Dass Daniel Pabst kein stinknormales Singer-Songwriter-Album abliefern würde, war aufgrund seiner bisherigen musikalischen Vergangenheit eigentlich klar. Aus dem Jazz stammend und auch den experimentellen und eher krachigen Klängen nicht abgeneigt, zeigte der Wiener auf „Songs For A Hopeless Minder” jedoch erstmals seine andere musikalische Seite, die dann doch deutlich mehr im Song verhaftet ist, denn in dem sonst von ihm gewohnten Kontext.

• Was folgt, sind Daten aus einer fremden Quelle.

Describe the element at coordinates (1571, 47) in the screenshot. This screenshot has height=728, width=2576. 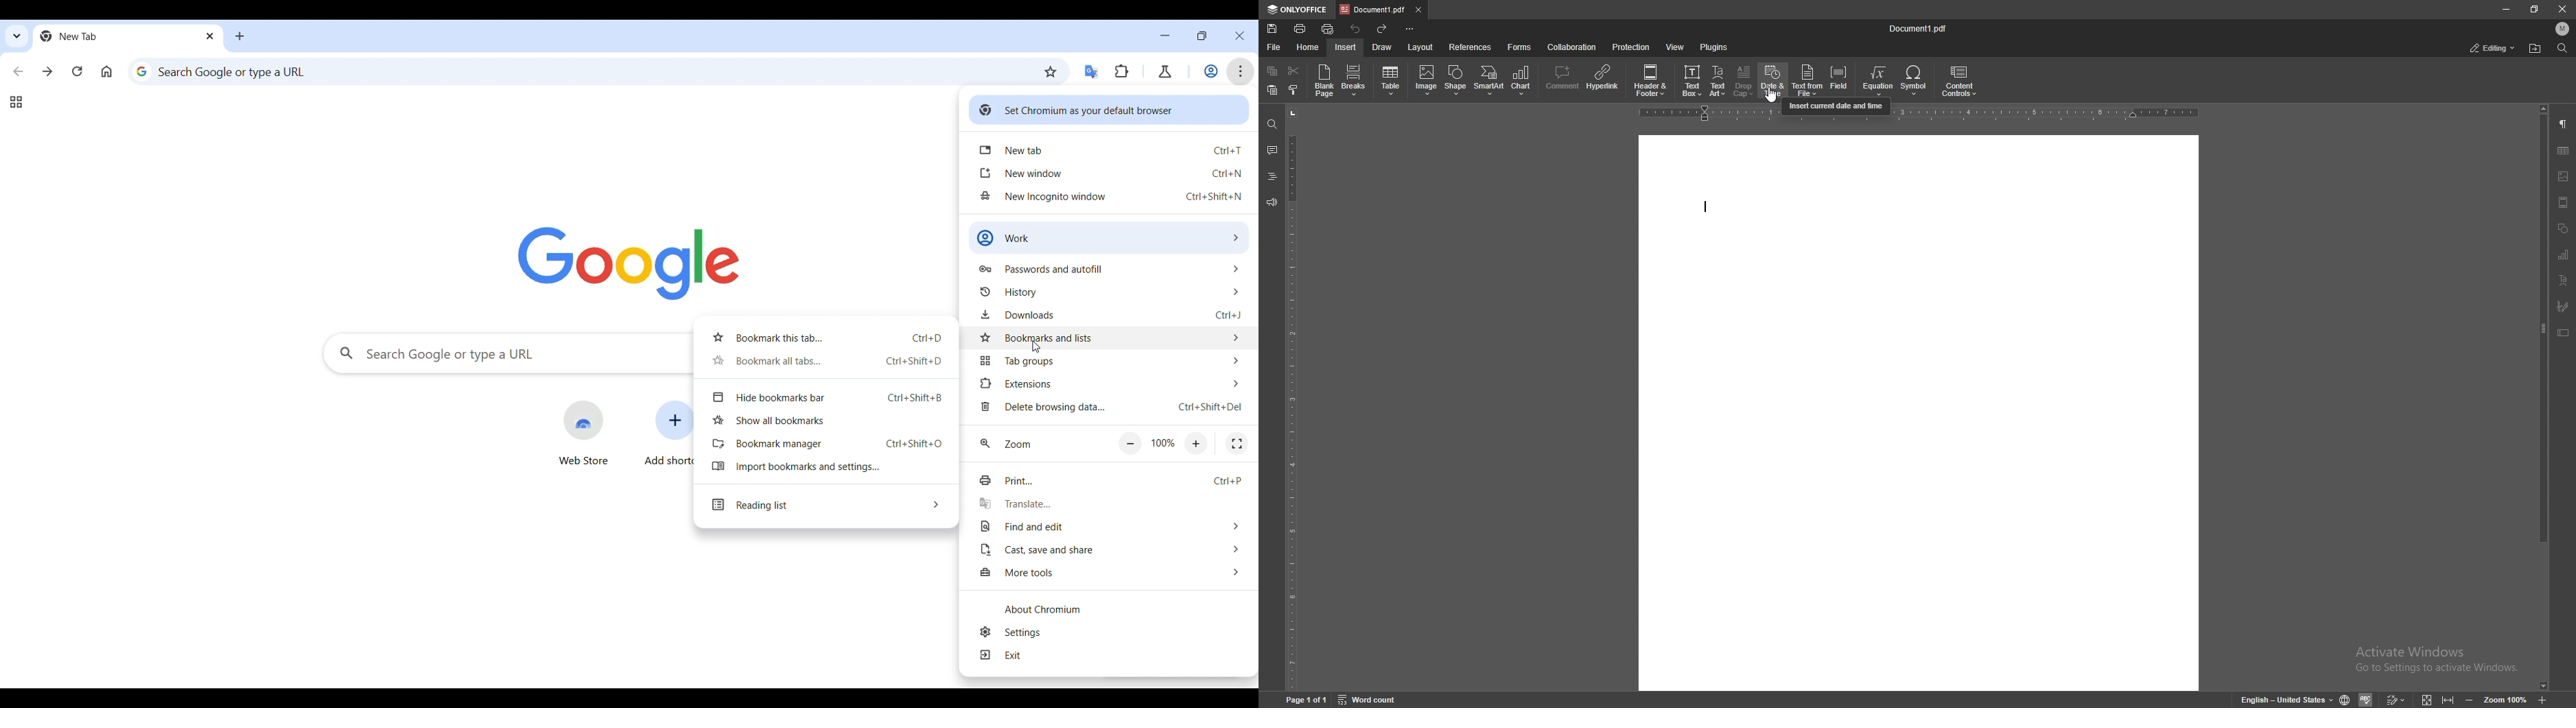
I see `collaboration` at that location.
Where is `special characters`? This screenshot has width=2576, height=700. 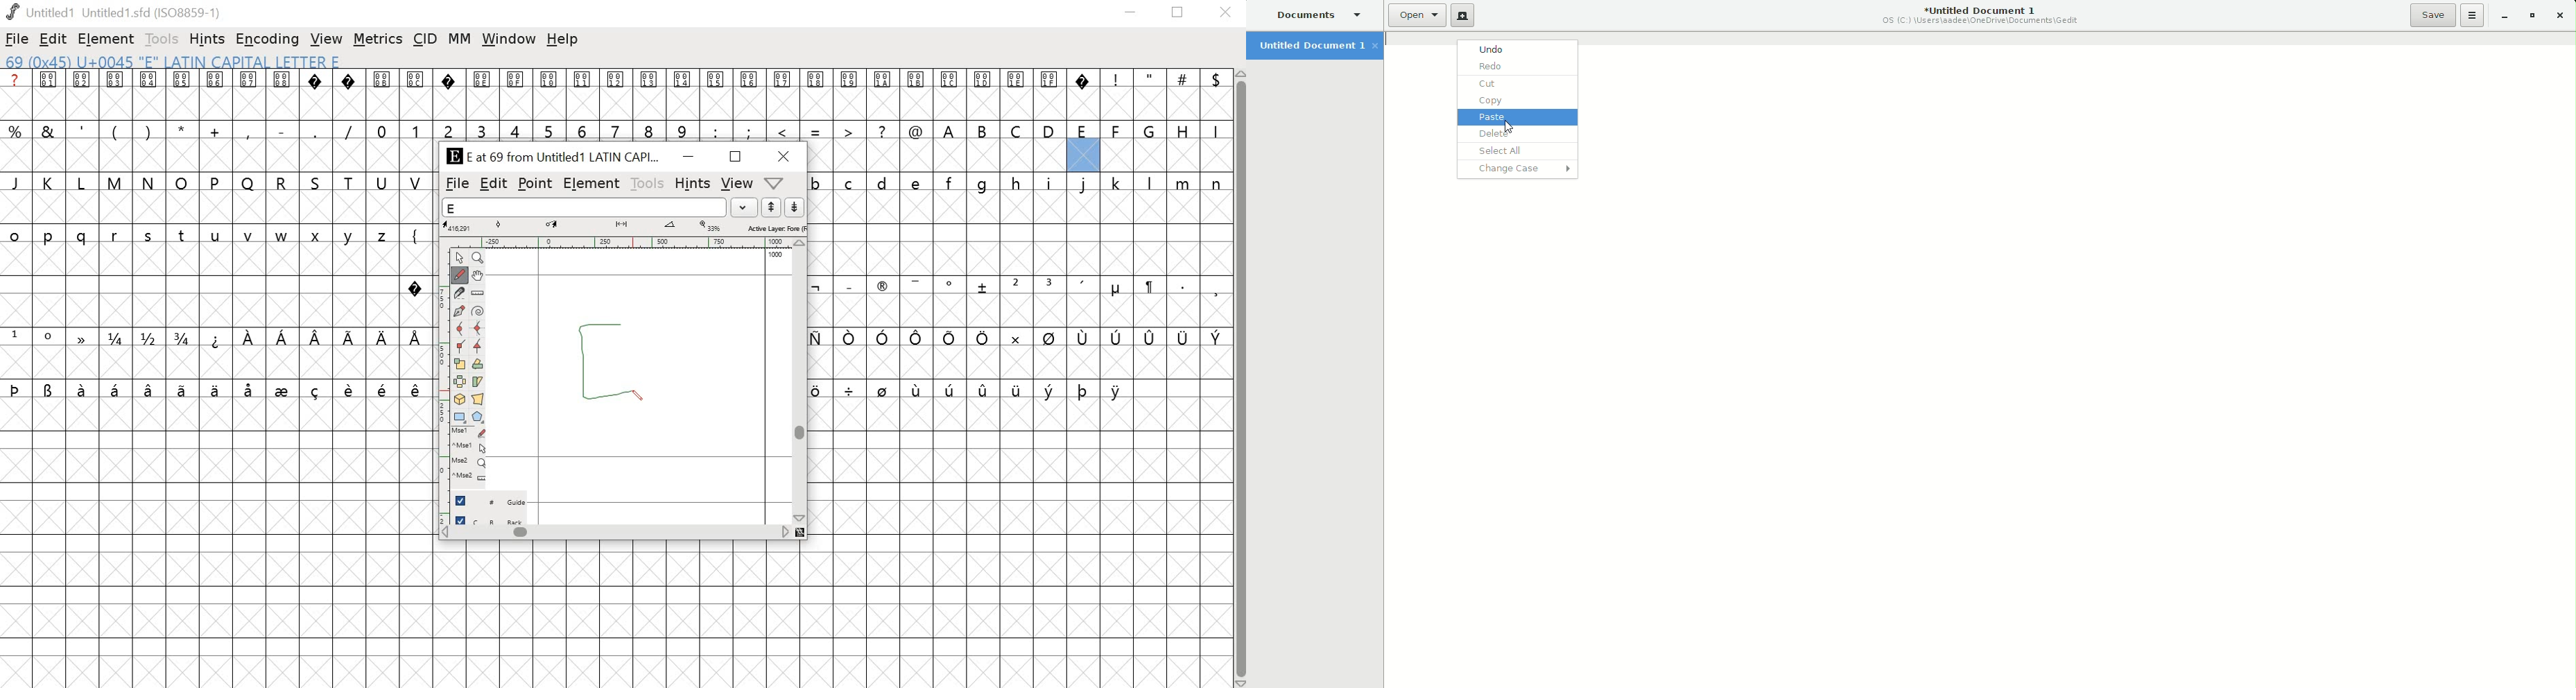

Der 1971 in Wien geborene Musiker hat das Lied für sich entdeckt. Natürlich interpretiert er dieses auf seine eigene Art und Weise, dennoch sind seine Songs einer gewissen Struktur unterworfen, wodurch sie sich auch in einen popmusikalischen Kontext rücken lassen. Dieser zeigt sich aber erfreulicherweise weit abseits jeglicher Lagerfeuerromantik angesiedelt. Daniel Pabst geht in seinen Songs sehr reduziert zu Werke, verzichtet auf allen klanglich ausufernden Ballast und erschafft auf diesem Wege Musik, die vor allem ihrer Unaufgeregtheit viel Atmosphäre entwickelt.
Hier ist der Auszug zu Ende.